Life expectance: UK, male, 62 years old (Source: Wolfram Alpha)

Absolute and relative risk

What did you have for breakfast this morning? Fried up bacon? Perhaps you have fried up bacon every day? It could increase your chances of developing pancreatic cancer by almost a fifth, as an article by the Daily Express on 16th January 2012 suggested.

Daily Express, 16th January 2012

Well, this might be true, but fortunately pancreatic cancer is quite rare. About 5 people out of 400 will develop this cancer even without eating fried up bacon every day (absolute risk). Eating fry ups every morning will increase your chances by 20% (relative risk) to 6 out of 400 - still pretty low. Less of a scary headline.

Small increases in absolute risks can result in large increases in relative risk. Depending on how you choose to frame the story you can generate very different reactions. David mentioned also the work of Gerd Gigerenzer, who is promoting the use of natural frequencies in the context of medical conversations, e.g. say '1 out of 200 people will experience a certain effect', instead of 'the probability for this effect is 0.5%'.

Conditional probabilities

One of the big challenges in communicating risk are conditional probabilities. I believe, conditional probabilities are not intuitive for most of us. As an example David talked about breast cancer screening. The test itself is not a 100% reliable. No test is. There are always results which are false positives (test predicts cancer when there is none) and false negatives (test predicts no cancer when there is one). Tests are usually designed to have a higher false alarm rate than no alarm at all.
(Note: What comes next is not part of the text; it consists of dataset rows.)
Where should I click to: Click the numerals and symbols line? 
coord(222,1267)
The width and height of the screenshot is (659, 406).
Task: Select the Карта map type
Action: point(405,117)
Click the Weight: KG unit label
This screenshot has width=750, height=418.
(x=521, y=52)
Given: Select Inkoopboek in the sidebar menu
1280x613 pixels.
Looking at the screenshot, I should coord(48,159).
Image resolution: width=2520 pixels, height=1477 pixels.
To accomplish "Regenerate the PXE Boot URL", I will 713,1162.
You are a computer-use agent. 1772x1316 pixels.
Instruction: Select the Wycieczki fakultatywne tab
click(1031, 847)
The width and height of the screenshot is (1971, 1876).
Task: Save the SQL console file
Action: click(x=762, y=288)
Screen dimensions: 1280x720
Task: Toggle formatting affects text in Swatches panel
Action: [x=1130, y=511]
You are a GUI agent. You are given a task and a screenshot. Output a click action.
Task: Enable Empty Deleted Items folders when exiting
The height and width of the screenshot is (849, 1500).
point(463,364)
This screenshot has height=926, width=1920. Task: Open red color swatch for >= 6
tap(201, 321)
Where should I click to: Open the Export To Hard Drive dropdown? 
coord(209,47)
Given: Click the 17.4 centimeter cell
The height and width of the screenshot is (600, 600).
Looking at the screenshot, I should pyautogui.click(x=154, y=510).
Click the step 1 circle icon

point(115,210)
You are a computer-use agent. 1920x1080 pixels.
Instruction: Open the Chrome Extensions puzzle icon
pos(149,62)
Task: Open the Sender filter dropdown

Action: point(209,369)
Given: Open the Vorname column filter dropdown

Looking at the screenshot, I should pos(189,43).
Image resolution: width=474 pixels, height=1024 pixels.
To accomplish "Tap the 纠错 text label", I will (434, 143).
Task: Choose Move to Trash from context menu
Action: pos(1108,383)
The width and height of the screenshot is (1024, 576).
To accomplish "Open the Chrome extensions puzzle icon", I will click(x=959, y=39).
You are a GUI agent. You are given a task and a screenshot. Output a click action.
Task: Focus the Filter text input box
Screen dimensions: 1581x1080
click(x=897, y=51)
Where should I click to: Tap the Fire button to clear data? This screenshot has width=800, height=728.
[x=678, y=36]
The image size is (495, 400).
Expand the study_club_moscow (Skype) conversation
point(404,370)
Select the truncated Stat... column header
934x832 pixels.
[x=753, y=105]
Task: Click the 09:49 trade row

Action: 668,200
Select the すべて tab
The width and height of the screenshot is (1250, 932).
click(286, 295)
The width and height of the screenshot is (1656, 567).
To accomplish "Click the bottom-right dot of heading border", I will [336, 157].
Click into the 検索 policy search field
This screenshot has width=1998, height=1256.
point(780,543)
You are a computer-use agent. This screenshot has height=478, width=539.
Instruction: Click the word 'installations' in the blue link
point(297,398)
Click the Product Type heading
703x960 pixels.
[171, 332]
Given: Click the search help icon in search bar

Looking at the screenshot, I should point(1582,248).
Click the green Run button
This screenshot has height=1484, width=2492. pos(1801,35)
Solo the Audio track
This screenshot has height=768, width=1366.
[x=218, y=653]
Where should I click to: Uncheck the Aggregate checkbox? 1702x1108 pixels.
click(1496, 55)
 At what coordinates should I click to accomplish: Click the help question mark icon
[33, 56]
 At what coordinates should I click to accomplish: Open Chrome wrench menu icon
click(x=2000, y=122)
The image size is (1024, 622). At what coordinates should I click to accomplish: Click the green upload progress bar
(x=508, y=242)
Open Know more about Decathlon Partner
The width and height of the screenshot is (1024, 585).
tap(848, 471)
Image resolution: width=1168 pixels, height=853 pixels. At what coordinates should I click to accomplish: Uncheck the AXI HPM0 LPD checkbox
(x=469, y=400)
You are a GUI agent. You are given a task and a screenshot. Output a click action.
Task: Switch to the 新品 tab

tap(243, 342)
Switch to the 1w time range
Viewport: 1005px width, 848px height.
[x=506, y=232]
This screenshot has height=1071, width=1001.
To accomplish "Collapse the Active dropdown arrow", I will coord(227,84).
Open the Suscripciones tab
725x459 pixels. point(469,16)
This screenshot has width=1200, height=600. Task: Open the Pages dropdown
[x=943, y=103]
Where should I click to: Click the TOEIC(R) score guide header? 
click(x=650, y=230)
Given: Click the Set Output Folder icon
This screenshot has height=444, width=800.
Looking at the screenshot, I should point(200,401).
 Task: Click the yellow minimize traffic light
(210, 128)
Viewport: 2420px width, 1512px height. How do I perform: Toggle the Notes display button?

Hence, even when the test result is positive the likelihood of cancer could be low, because cancer is rare and the test is not that good. David presented a great diagram of the NHS breast screening - Helping you decide leaflet to illustrate the conditional probabilities for breast screening.

NHS breast screening - Helping you decide
I think this is a wonderful example of trying to give a balanced view of the underlying risk, communicated in a very clear and understandable way.

Translating probabilities into words

The use of natural frequencies is not always appropriate and sometimes probabilities are more useful. However, instead of saying that something has a 50% chance of occurring, you might also say it is equally likely to happen than not. David mentioned the work of the Intergovernmental Panel on Climate Change (IPCC) that aims to use a consistent language in all their reports. To achieve that, they publish guidance on consistent treatments of uncertainty. This is their translation of probabilities into words:

Source: IPCC Uncertainty guidance note
I think this table will become handy in the future when I have to elicit expert opinions.

Speaking with confidence

The IPCC uncertainty guidance also talks about confidence and interestingly they correlate the level of agreement with the level of evidence. Note, even with a lot of evidence, without agreement the confidence is relatively low.

Source: IPCC Uncertainty guidance note
I wonder, what low agreement with robust evidence could mean. Perhaps, even if there is strong evidence that I should change my diet, e.g. drink less coffee, I might not agree with it and as a result wouldn't take any actions.

Fan charts

The last example from David's talk I will mention here is the Bank of England's fan chart of GDP projection. The Bank of England has been using this chart now for a number of years and tweaked it only a little over that time. Until the financial crisis the Bank of England showed bands of confidence within the 5-95% interval. The financial crisis happened outside that interval, which of course doesn't mean that it couldn't happen, it was just very unlikely. Since then they illustrate the 0-100% confidence interval as a grey background. The other interesting aspect is, that they don't show the mean projection line initially to overcome the anchoring effect. Note also that the term projection is used and not prediction.

November 2014 GDP Fan chart (Source: Bank of England)

Finally, David announced that he has a new book in the pipeline. I am sure it will sell well, as it has the catchy title Sex by numbers.